Re-defining burrowing crayfish in a new way using morphometrics.

Emmy Delekta

Abstract


All crayfish worldwide can be defined as one of the three types of burrower. However, burrowing types were created using behavior and habitat. Geometric morphometrics via landmarks can be used to determine similarities and differences between burrowing types. It is hypothesized that multiple genera that fall under one type of burrower will have a closer correlation to each other in terms of body shape. The findings could possibly be used as another parameter in the determination of a burrowing type but may also give some insight into the evolution of crayfishes.

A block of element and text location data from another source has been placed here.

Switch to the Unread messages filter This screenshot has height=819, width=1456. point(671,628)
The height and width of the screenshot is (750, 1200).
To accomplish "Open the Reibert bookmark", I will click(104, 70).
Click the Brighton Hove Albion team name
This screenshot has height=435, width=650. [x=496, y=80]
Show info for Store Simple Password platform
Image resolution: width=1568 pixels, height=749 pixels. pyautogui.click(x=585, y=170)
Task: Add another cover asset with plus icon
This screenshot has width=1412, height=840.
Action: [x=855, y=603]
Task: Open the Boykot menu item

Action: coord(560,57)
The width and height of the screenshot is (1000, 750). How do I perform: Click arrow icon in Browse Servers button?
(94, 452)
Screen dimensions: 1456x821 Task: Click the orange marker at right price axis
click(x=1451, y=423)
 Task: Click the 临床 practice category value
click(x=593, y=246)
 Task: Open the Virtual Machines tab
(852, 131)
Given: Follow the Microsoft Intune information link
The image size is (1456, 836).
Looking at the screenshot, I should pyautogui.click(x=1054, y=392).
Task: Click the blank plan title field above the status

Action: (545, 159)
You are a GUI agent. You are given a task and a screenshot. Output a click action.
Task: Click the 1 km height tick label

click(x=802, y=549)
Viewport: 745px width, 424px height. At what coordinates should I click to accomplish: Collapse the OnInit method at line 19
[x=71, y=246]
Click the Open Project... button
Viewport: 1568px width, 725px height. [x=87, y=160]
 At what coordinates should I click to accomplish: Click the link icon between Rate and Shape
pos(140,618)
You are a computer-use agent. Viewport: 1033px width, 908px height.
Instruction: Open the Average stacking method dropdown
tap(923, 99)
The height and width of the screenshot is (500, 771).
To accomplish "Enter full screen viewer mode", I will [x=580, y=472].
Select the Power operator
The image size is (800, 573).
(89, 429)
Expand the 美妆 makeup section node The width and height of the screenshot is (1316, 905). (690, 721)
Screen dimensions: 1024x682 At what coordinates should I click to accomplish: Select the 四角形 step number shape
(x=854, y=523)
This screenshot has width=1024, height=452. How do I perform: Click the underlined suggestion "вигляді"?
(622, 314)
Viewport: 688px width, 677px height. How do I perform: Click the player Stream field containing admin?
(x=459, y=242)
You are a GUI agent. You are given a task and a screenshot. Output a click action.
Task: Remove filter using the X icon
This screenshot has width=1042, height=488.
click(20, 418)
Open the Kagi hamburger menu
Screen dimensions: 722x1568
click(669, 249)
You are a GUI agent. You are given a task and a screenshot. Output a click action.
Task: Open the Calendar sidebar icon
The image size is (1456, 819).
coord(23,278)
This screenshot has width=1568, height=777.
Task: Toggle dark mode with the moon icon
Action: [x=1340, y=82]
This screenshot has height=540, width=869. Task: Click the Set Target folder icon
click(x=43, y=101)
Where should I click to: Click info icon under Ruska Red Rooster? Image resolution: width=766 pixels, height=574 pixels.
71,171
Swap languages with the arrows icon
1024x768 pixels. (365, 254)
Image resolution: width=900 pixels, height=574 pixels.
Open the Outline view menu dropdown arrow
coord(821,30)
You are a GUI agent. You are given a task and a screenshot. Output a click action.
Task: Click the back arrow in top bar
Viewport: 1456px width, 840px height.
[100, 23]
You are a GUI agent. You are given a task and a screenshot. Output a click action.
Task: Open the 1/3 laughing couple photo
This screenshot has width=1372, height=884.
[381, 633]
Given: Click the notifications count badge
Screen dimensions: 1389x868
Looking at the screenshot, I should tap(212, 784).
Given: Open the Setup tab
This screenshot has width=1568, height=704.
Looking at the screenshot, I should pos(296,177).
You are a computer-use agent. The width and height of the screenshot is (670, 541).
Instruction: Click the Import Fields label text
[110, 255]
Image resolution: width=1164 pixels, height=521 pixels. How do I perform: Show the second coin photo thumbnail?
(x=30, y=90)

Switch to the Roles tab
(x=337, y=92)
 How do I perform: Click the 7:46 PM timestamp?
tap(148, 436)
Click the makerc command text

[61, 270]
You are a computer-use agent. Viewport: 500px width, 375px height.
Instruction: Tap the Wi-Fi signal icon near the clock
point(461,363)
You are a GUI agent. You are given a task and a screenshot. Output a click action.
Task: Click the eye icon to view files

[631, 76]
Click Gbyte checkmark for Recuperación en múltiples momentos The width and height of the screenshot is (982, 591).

In this study, eight species were chosen from the West Liberty University Crayfish Conservation Lab collection. There were two tertiary burrowing species, and three secondary burrowing species, and one unknown burrowing species chosen. Of the tertiary, secondary, and unknown burrowing species, 30 specimens were chosen of each. Ten form-I males, ten form-II males, and ten females served as representatives of each species. Two primary burrowing species were also chosen. Representing these species were five form-I males, five form-II males, and five females. Every individual crayfish had a photograph taken of the cephalothorax and was catalogued. Images were then used to create a .tps file to be landmarked in the program TPSDig 232. Fifteen landmarks were chosen across the cephalothorax. The data was then analyzed using a principal component analysis and a canonical variate analysis.